RECORDED INFORMATION ▸
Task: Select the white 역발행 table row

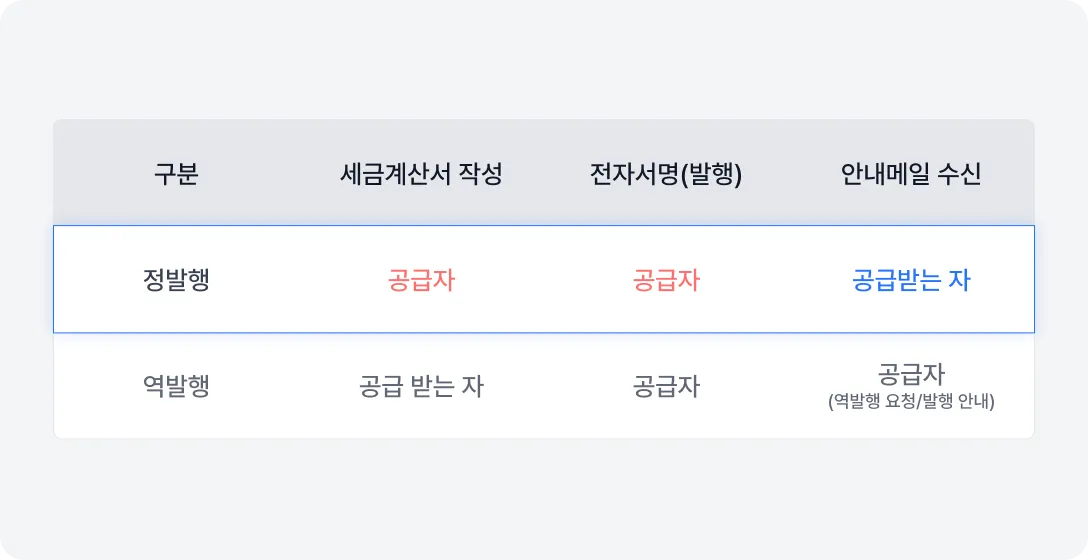Action: pos(543,420)
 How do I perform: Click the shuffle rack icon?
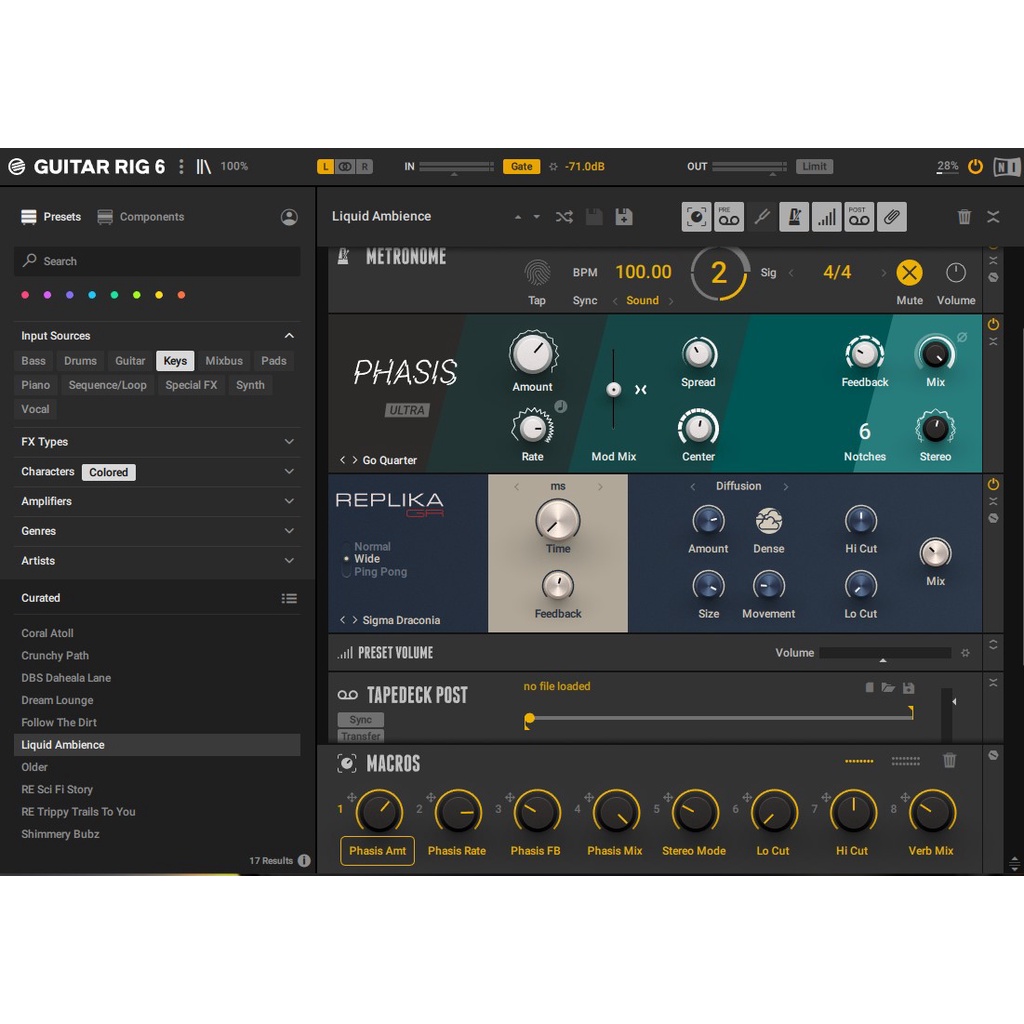point(564,217)
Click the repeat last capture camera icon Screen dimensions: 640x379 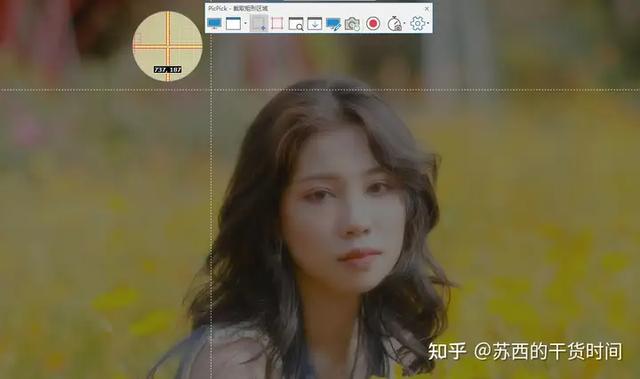(352, 24)
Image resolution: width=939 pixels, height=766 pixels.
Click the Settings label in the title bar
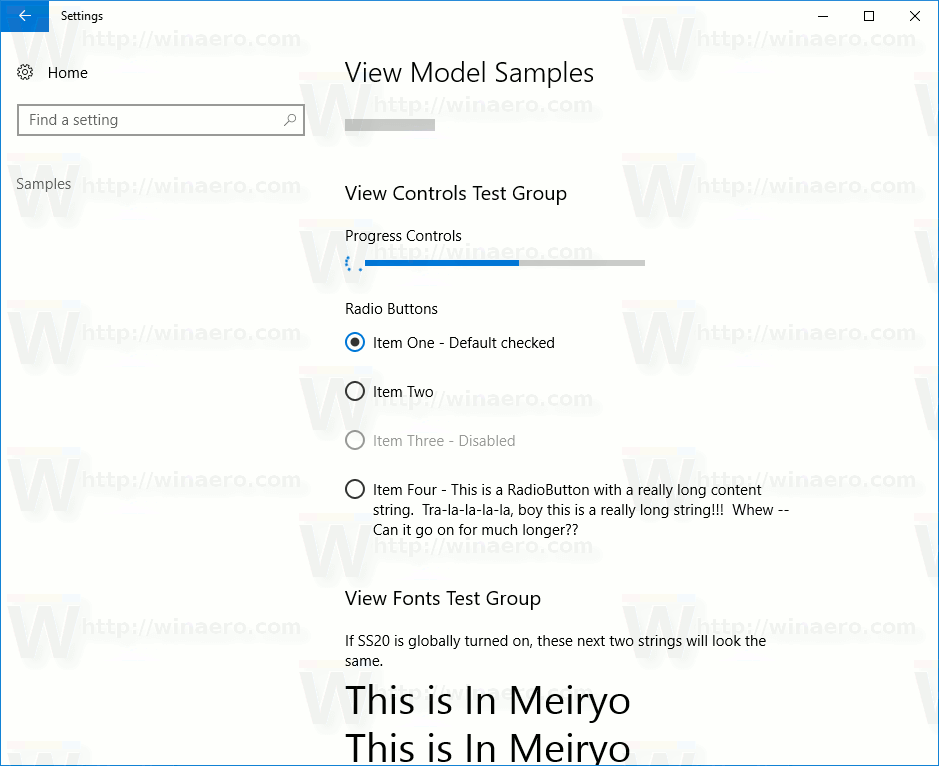click(81, 16)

WHAT THE TASK REQUIRES ▸ Begin at the line containing "Image resolution: width=939" and write out every line to the end of the data exactly. Skip the pictures.

THE COMPLETED TASK ▸
Image resolution: width=939 pixels, height=766 pixels.
Click the Settings label in the title bar
click(81, 16)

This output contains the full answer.